The child was unchanged. Same dress, same shock of curly hair. She stood oblique, with her head bowed, staring at Ben like a security guard who’d found a trespasser during a routine walkabout. He’d never known a kid to emanate such a hostile energy. One that burned strongest around those eyes that he had yet to see blink.
This was the girl responsible for everything. She had known the consequences when she found them that evening, out of earshot of the adults. Knocking off outsiders must have been a hobby of hers.
‘Trust me,’ Ben said, keeping his anger contained, ‘this is the last place I want to be. Chloe,’ he called inside, ‘can you come out here, please.’
‘What’s going…’ She froze in the doorway.
‘Our friend is back.’
The child looked to Chloe with the same lifeless expression and then brushed right past her. She skipped through the dark and hoisted herself onto the table, sitting beside the man as though he were a sick relation. Sick didn’t begin to cover his condition.
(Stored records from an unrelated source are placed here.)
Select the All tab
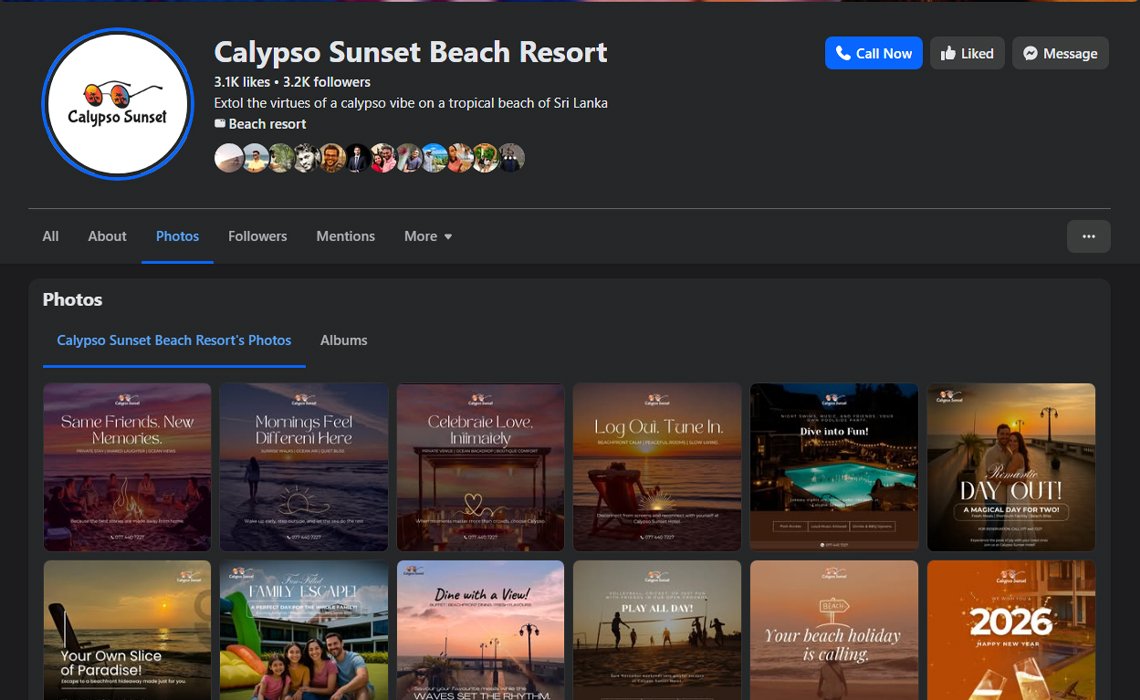point(50,236)
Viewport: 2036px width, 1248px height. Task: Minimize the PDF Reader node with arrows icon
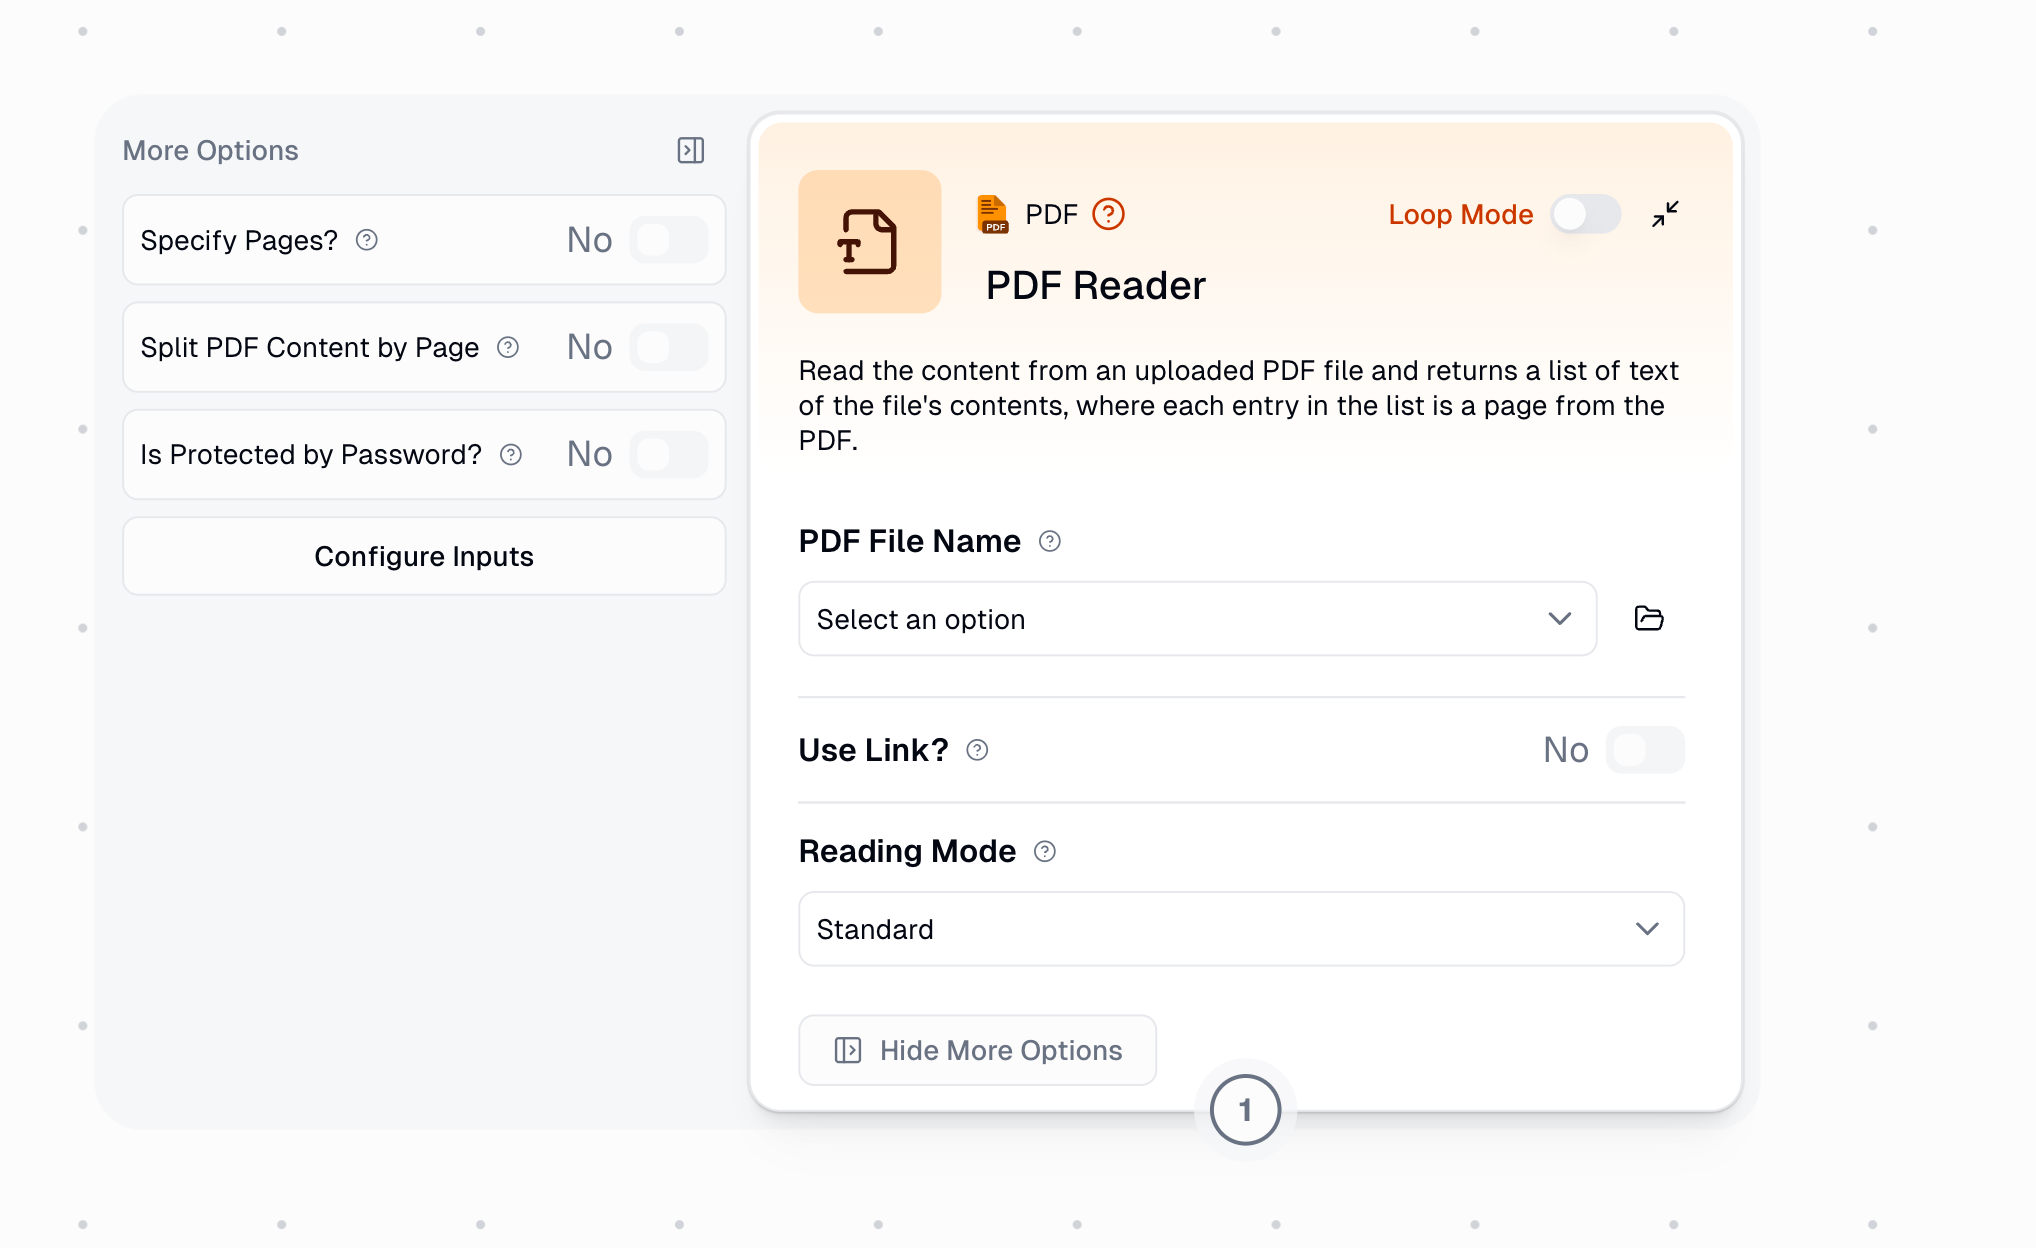(1665, 214)
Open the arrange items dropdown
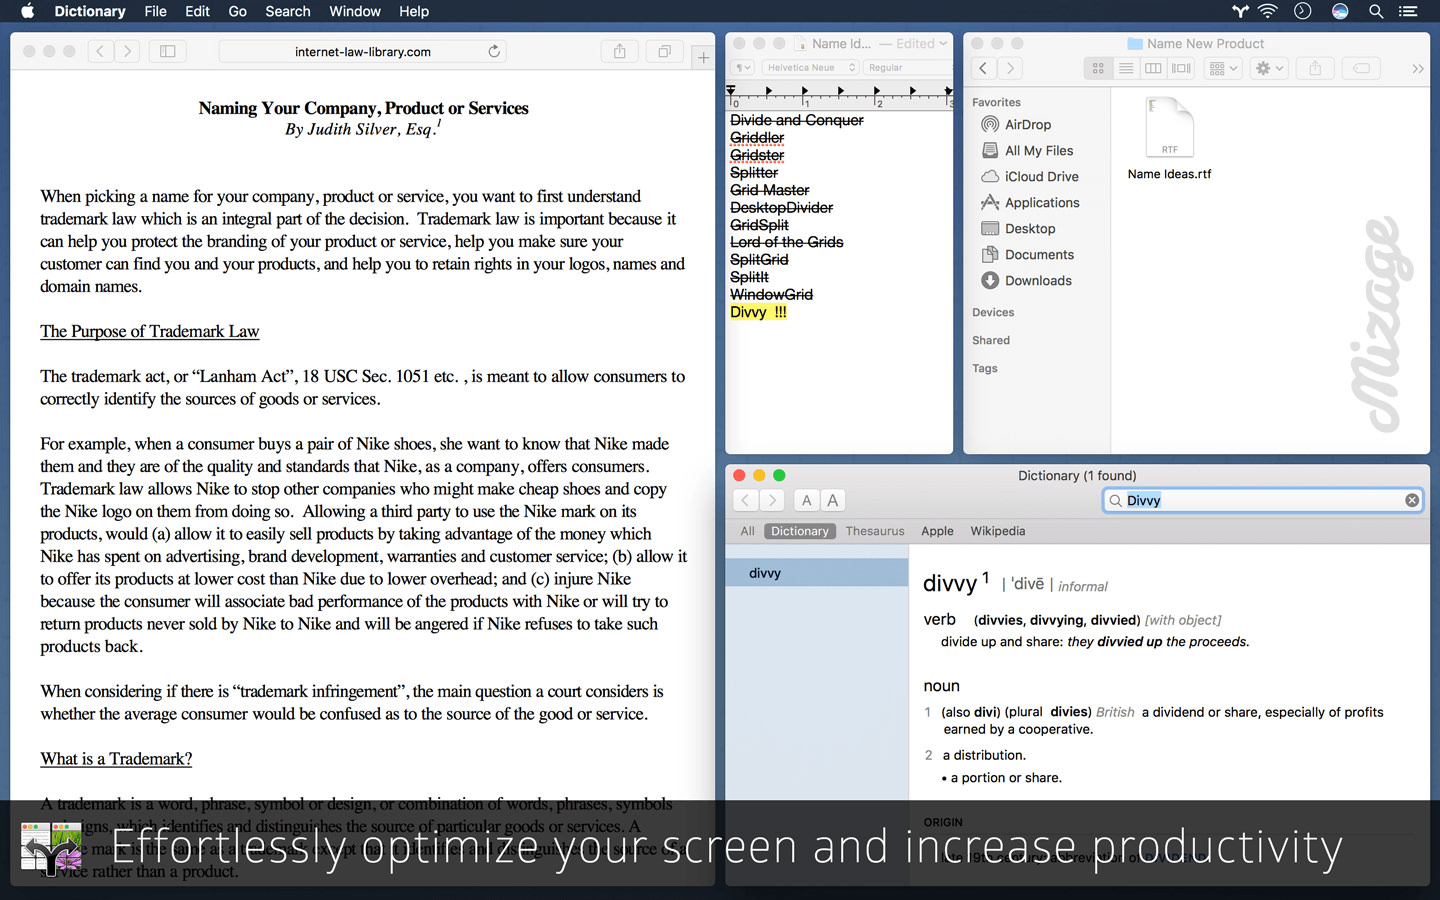1440x900 pixels. click(1222, 68)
Her face screwed into a frown when she saw that the wire had been removed from his neck.
‘He’s not ready,’ she said angrily. ‘You shouldn’t have done that.’
‘What do you mean, he’s not ready?’ Chloe asked. ‘He’s good as dead, you little psycho!’
The child shook her head in annoyance but said nothing. She stroked the man’s bandages like he was an injured pet. The weight of their cloth was an anchor to one so weak, and though he moaned from her touch, he struggled to lift his head an inch from the wood. She shifted in closer to his naked bones. His breathing calmed.
‘Where is everyone?’ Ben asked her, leaning in beside Chloe.
The child ignored him. She hummed some low dirge as she caressed the man’s head.
They didn’t have time for this.
‘Fuck you, kid,’ Ben said and turned on his heel.
His legs carried him to the centre of the village, where he rubbed his face in frustration. Ben looked up to the sky like a sailor lost at sea, searching for a star to guide him home. Not long now.
Everywhere he looked the clouds were dull as granite. Everywhere that is, except to the east. In the distance, something bled into the sky, gilding its hem with light, weak and wavering. In the east there was fire.
The hatches should have been locked by now, and the villagers’ food and water divvied out. Conversations would have already ebbed like the sun to whispers of departure. Something wasn’t right. Ben ran back to find Chloe resting against the cottage’s sill, drained, as one who had spent her last drop.
‘There’s something burning on the other side of the village.’
‘What do you mean something burning?’ she asked, cracking her neck from side to side.
‘I don’t know. You can see it in the sky, over towards the church.’
Chloe lowered her head. She stared at her boots sunken into the grey sludge, digging the toes in deeper.
‘What’s wrong?’ he asked.
‘What’s wrong?’ she echoed. ‘Look at the sky, Ben. It’ll be night soon. We knew when we came here that it was a long shot.’
‘Chloe,’ he said sternly, waiting until her head lifted to look at him. ‘Look around you.’
She glanced at the emptiness on either side and shrugged her shoulders.
‘The villagers should be locking this place down by now,’ Ben explained. ‘I don’t know what’s going on, but maybe it’s over.’ Here he reached out to take her hand. ‘We can’t stop now. We’ve come too far. Besides, while there’s still light, there’s still hope. Let’s go see what these bastards are up to.’
The kid watched them from the doorway, hands over her mouth so as to hide her smile.